Sarah – Everything changed.
Joseph – No, people just say that. Honestly, mostly nothing changed. We thought it would, or might, but it didn’t. Life went on. I didn’t receive any mail in the post for a while, and the supermarkets were grim, but life went on.
Sarah – I disagree. I meant, I suppose that it is easy to think like that, to just brush it away and admit that, while you think of London every now and again, its absence isn’t a day-to-day impediment. And it’s not except it alters the sense of cultural concomitance, the shared and collective understanding of who we are. When tragedy strikes there is a before and an after, and even though an individual ten months either side of the tragedy seems the same, they have still experienced it and been impacted by it.

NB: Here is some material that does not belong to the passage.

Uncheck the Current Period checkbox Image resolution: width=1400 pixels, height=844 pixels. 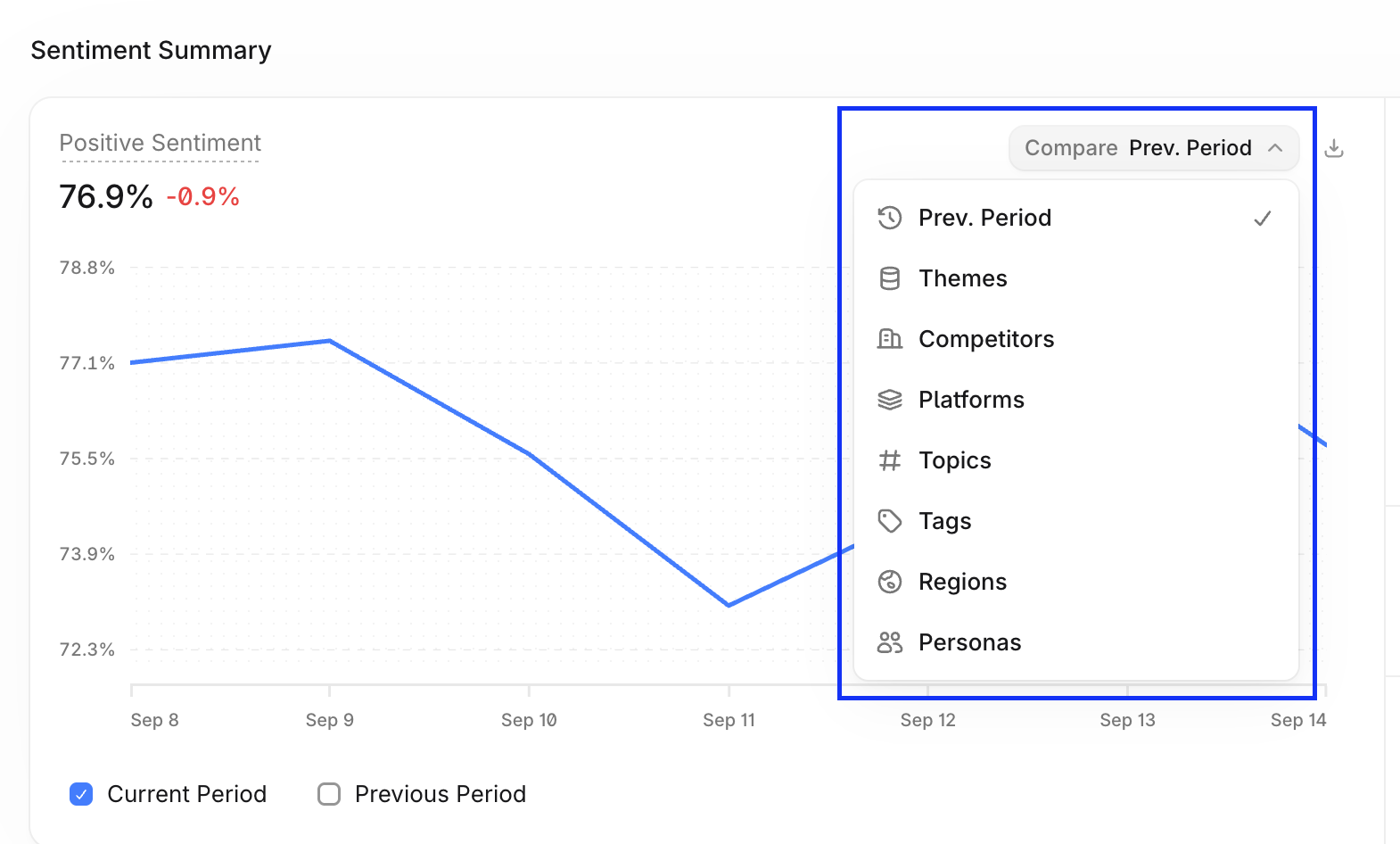(x=81, y=794)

Joseph – Yes, but that isn’t my point. You say that everything changed and that comment is supposed to be understood as profound. Instead, I say, no!, it isn’t, and it didn’t, and it won’t. I am not a fatalist, I believe that life has meaning and purpose, but I cannot abide by the laziness of people saying that, “thing have changed and on well.”
Sarah – I know. And I agree. But at the same time I find that what you are saying is utterly false. Intellectually, I think that we are in agreement, but the reality of what I perceive each day suggests otherwise to me.
Joseph – Oh, look. Look. I miss London.
Sarah – I do, too.
Joseph – But it doesn’t change how I think.